The implementation would need a central control system to support the system able to
process data from hundreds, and possibly thousands in the future, PMUs in real-time
and issue control commands based on the real-time detection/prediction of system
instability. The analytical development of the needed coherency detection algorithms
and self-sufficient island identification algorithms still needs to be done. There are some
research studies which have reported on methods of achieving this objective, but they
must be suitable for applying to the California and WECC system in particular. In
practical terms, the research and development of algorithms needed has a very good
chance of success.
Application of PMU in planned system separation requires consistent dynamic
performance of all PMUs. The new IEEE C37.118 standard has recommended but has
not specified the required dynamic performance tests for PMUs. This should be resolved
for this application. The cost of the project would be substantial, involving PMUs, some
new communication facilities, interfaces to trip and block logic in existing relaying
schemes, and research on the new methods of detecting instability.
3.3 Applications Roadmap
Deployment of this technology typically involves a large number of entities (utilities in a
connected grid, ISOs, regional organizations, regulators). Each owner operator is
responsible for a part of the system, and has unique information needs. These systems
need to support a wide range of applications for their stakeholders, thus need to
accommodate diverse requirements of different applications. Deploying a system that
engages multiple users with diverse requirements, varying needs, and different
perspectives is a major challenge and requires a common perspective.

Data listing:
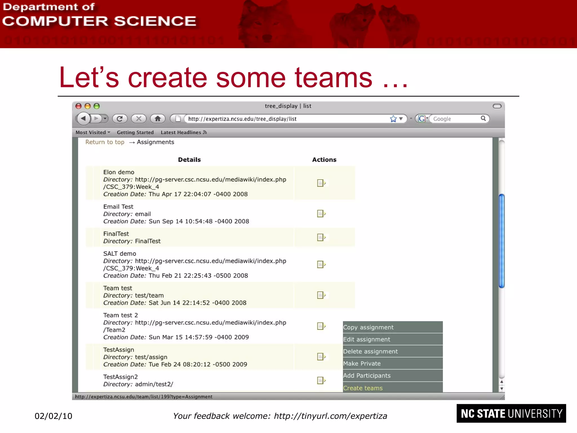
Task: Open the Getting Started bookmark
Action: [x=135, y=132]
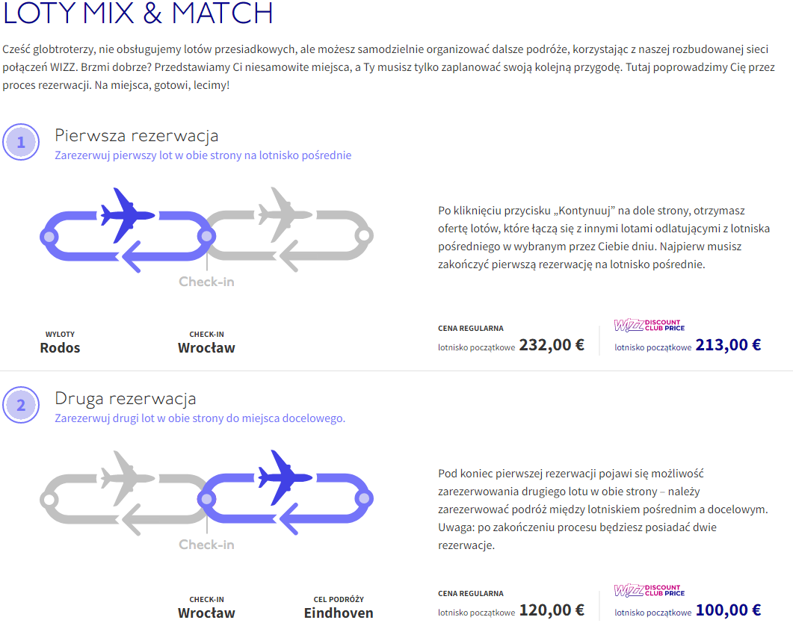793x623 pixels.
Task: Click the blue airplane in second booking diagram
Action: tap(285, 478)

**Problem to solve**
Extend the report passage on PMU deployment in the power grid, picking up right after its final sentence.

**Final result**
A challenge for this study, given that deployment needs depend on regional and
individual stakeholder (for example, utility, ISO) requirements and existing
infrastructure, that many applications are still in the research and development stage,
and that the individual deployment roadmaps (applications and their requirement) are
not fully developed, has been to provide a common near, mid, long-term deployment
roadmap. Given the nature of PMU implementation requiring broad user participation,
this step is necessary to design and deploy the overall PMU system.
Based on an interview process with key stakeholders, this roadmap could serve as a base
for development of individual deployment roadmaps and guidance to the vendors to
prioritize their developments.
The roadmap presented here is related to technology deployment of the PMU system. It
uses as inputs the business needs of an application, the commercial availability and cost,
and the complexity with deploying the application.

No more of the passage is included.